Politischer Zoff-Thread oder so

  • ernsthafte Frage, kennt wer hier aus dem Forum auch nur einen persönlich, der in freier Entscheidung lieber Bürgergeld bezieht, als einer bezahlten Arbeit nachzugehen. Nach dem Motto aufstehen lohnt nicht, bekomme genug Bürgergeld. Ich halte die ganze Diskussion für vollkommen absurd und sie soll nur ablenken.

  • Ich kenne zwar niemanden, aber Friedrich Merz und Christian Lindner haben beide erzählt, dass verzweifelte Unternehmer auf sie zukommen sind, bei denen Arbeitnehmer gekündigt haben, weil sie jetzt lieber Bürgergeld beziehen wollen. Warum daran zweifeln?

  • Im Endeffekt geht es aufgrund der vorgegebenen Sparpolitik um die Kürzungen in jedem Ressort. Von den unzähligen sozialen Projekten, wie zum Beispiel die zur Demokratieförderung an Schulen, oder in der Migrationsberatung haben wir auch noch nicht gesprochen. Da könnte man sehr viele Dinge aufzählen, die diesem Kurs zum Opfer fallen.


    Ich kenne persönlich auch keine Person, die lieber Bürgergeld bezieht, als arbeiten zu gehen. Ich kenne aber tatsächlich sogar mehrere Personen in meinem Umfeld, die mit ihrem Gehalt aus Erwerbstätigkeit ganz knapp darüber liegen. Die würden zwar auch nicht lieber Bürgergeld beziehen, aber zumindest ist das in meinen Augen einer sozialen Gerechtigkeit irgendwie auch nicht fair.

  • Da ist dann halt die Frage, was genau das Problem ist und wie man es lösen könnte.


    Für viele Menschen ist es dann leider so, dass sie denken, dass das Bürgergeld zu hoch ist.

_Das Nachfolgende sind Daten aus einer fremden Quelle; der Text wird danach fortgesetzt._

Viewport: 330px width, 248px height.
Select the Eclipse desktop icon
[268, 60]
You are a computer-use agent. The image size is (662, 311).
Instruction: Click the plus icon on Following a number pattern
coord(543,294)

    Das sehe ich anders und würde ich auch anders sehen, wenn ich wieder in Arbeit wäre.


    Vielleicht sind ja auch entweder die Löhne zu oft zu niedrig, bzw. es bleibt zu wenig vom Bruttolohn übrig? Vielleicht werden auch zu viele Menschen (bewusst) in den Niedriglohnsektor gedrängt?


    Das Bürgergeld wurde ja schon künstlich kleingerechnet. Wenn man dann arbeitet und kaum weniger verdient als man mit Bürgergeld bekäme, dann ist sicherlich nicht die Höhe des Bürgergelds das Problem.

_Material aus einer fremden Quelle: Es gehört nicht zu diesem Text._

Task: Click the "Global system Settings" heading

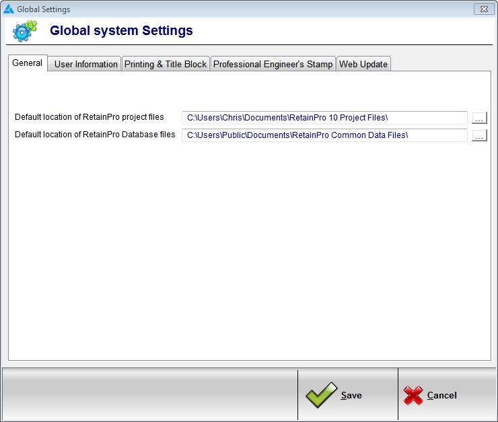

    Edit: sasa kam mir zuvor.

  • Nicht das zu hohe Bürgergeld ist da aber das Problem, sondern die zu niedrige Bezahlung.

    Kann man so sehen, na klar. Das Gefüge stimmt an solchen und vielen weiteren Stellen nicht. Daran ändert aber auch - zum Beispiel - die Einführung einer Reichensteuer oder ähnlichem nichts. Ehrlich gesagt wüsste ich auch nicht, wie diese Probleme zu lösen sind, ohne die Türen neuer Probleme zu öffnen.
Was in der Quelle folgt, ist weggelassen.